What you will do:
Each line from the one containing "Select the Text tool" through the last line of the material below is to be transcribed exactly, with nothing else included.

Provided entries:
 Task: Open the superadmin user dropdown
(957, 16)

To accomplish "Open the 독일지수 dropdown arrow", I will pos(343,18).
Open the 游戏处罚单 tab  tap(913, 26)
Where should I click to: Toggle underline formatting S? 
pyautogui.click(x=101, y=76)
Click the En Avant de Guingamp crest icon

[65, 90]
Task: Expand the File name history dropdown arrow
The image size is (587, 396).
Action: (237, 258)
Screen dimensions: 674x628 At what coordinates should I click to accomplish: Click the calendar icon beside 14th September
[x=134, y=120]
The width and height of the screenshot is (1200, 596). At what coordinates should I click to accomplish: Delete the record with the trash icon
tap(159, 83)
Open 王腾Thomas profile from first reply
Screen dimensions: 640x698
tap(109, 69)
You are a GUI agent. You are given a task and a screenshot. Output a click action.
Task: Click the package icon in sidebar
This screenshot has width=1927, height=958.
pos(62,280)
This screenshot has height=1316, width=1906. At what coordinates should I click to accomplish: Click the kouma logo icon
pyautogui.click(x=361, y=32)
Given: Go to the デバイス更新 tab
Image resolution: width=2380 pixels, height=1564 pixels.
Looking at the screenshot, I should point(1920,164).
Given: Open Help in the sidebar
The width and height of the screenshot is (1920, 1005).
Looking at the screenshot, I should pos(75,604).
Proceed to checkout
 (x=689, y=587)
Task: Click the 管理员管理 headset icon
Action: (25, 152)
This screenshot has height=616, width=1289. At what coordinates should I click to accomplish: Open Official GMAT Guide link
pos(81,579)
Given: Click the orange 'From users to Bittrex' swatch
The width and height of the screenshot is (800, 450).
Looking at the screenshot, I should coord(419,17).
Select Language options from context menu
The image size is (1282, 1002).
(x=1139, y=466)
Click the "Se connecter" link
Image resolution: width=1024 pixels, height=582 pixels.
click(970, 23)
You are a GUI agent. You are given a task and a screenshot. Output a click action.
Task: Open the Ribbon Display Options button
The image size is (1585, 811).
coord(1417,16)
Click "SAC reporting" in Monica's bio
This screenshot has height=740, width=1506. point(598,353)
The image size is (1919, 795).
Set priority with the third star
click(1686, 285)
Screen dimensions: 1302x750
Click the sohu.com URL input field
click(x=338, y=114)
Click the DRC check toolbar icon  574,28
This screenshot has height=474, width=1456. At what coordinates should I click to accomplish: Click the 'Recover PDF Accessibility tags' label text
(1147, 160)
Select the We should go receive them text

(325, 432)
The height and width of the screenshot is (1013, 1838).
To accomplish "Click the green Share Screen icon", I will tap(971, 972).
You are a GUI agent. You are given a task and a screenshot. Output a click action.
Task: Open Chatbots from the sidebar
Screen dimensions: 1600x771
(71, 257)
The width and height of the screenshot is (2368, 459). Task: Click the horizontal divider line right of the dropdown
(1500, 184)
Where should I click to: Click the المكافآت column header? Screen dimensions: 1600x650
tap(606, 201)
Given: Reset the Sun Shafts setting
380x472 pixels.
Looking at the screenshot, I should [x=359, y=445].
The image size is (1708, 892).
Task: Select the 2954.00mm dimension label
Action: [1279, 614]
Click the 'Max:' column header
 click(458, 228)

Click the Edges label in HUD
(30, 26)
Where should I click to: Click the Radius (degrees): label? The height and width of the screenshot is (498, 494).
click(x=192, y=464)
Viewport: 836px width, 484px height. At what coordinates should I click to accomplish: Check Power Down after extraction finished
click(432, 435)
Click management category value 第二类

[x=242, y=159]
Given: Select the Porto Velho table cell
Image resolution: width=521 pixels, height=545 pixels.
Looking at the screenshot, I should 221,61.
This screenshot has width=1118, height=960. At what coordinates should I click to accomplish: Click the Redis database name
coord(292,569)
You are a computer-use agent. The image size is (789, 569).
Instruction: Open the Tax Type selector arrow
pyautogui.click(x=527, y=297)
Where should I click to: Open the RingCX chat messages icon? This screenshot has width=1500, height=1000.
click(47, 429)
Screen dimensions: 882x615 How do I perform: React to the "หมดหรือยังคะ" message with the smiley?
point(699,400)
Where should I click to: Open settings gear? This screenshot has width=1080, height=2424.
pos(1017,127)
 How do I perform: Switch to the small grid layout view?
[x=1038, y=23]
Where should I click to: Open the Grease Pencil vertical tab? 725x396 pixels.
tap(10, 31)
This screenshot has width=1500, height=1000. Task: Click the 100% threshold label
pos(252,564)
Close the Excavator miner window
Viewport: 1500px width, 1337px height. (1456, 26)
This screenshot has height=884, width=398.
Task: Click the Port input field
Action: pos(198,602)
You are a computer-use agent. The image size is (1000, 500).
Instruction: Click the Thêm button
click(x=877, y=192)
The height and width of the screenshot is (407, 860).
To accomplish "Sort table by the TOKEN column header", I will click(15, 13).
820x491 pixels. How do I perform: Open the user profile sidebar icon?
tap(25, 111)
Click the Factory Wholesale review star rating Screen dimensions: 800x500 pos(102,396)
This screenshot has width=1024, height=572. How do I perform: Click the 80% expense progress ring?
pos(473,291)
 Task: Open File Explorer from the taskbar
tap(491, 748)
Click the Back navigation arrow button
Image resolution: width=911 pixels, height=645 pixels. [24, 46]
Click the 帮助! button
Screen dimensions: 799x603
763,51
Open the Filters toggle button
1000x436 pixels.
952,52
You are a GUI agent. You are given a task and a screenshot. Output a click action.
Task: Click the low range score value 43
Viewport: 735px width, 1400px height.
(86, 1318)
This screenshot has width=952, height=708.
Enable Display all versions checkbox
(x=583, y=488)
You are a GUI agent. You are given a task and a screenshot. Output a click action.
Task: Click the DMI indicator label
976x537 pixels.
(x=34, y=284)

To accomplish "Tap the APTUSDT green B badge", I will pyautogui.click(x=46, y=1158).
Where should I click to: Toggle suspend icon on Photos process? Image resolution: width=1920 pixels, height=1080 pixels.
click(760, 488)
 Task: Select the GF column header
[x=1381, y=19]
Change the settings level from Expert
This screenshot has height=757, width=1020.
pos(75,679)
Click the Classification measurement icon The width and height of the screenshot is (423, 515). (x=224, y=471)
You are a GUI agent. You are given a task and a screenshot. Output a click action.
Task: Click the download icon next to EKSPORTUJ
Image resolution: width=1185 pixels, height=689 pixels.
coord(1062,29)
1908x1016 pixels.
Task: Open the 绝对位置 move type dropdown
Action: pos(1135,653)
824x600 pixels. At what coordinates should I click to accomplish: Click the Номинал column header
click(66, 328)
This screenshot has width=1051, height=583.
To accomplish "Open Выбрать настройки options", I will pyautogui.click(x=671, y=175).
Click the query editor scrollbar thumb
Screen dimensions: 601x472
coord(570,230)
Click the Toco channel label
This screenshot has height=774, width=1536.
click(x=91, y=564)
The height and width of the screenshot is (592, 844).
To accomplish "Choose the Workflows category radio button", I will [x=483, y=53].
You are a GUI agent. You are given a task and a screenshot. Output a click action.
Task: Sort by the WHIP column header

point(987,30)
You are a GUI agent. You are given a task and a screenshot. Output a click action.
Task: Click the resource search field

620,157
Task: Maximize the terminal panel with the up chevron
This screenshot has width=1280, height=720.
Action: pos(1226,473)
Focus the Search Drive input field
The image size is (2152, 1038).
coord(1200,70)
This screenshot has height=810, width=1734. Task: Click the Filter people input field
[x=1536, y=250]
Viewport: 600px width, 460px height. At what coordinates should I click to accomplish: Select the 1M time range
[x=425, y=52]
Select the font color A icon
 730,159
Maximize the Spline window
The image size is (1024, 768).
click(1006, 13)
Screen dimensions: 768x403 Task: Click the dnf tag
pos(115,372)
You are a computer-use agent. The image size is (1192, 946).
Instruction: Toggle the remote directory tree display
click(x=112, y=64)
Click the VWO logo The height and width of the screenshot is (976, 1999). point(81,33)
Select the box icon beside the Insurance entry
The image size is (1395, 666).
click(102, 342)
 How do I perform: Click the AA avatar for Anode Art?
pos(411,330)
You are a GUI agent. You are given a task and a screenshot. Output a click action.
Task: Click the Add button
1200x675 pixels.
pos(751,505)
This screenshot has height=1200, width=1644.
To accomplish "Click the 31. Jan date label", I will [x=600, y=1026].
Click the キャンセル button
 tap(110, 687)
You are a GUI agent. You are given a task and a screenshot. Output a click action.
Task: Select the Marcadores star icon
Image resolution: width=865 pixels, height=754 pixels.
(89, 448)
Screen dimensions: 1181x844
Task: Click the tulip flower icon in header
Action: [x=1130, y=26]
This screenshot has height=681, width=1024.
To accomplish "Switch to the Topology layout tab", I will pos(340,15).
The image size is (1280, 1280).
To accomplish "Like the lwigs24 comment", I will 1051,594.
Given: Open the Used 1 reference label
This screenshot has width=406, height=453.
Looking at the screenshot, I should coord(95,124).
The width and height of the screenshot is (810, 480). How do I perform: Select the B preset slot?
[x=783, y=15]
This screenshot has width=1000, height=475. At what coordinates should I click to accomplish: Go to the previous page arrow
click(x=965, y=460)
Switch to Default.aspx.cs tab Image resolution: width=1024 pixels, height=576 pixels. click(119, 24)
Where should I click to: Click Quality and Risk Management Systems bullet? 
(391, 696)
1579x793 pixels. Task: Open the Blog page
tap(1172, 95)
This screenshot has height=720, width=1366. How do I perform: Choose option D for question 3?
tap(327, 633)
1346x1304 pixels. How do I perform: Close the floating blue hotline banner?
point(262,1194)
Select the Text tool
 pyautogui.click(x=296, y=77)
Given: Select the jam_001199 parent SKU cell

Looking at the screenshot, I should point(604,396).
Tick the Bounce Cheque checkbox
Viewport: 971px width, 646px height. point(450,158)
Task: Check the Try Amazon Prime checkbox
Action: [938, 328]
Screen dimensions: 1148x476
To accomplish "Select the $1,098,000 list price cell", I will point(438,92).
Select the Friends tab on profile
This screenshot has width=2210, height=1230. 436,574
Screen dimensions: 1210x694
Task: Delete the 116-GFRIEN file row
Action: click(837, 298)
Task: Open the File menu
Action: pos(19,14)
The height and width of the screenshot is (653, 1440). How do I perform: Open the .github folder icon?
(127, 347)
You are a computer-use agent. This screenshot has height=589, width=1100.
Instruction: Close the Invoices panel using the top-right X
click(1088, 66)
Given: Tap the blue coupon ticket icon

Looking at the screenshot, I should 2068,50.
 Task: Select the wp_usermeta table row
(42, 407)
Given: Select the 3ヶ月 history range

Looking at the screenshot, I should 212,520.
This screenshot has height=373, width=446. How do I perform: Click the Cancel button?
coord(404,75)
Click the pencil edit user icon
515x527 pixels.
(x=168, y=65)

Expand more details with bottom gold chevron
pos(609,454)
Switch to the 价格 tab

Exercise solution:
Select the Text tool
 pyautogui.click(x=296, y=77)
Given: Select the jam_001199 parent SKU cell

Looking at the screenshot, I should point(604,396).
Tick the Bounce Cheque checkbox
Viewport: 971px width, 646px height. point(450,158)
Task: Check the Try Amazon Prime checkbox
Action: [938, 328]
Screen dimensions: 1148x476
To accomplish "Select the $1,098,000 list price cell", I will point(438,92).
Select the Friends tab on profile
This screenshot has width=2210, height=1230. 436,574
Screen dimensions: 1210x694
Task: Delete the 116-GFRIEN file row
Action: click(837, 298)
Task: Open the File menu
Action: pos(19,14)
The height and width of the screenshot is (653, 1440). How do I perform: Open the .github folder icon?
(127, 347)
You are a computer-use agent. This screenshot has height=589, width=1100.
Instruction: Close the Invoices panel using the top-right X
click(1088, 66)
Given: Tap the blue coupon ticket icon

Looking at the screenshot, I should 2068,50.
 Task: Select the wp_usermeta table row
(42, 407)
Given: Select the 3ヶ月 history range

Looking at the screenshot, I should 212,520.
This screenshot has height=373, width=446. How do I perform: Click the Cancel button?
coord(404,75)
Click the pencil edit user icon
515x527 pixels.
(x=168, y=65)

Expand more details with bottom gold chevron
pos(609,454)
Switch to the 价格 tab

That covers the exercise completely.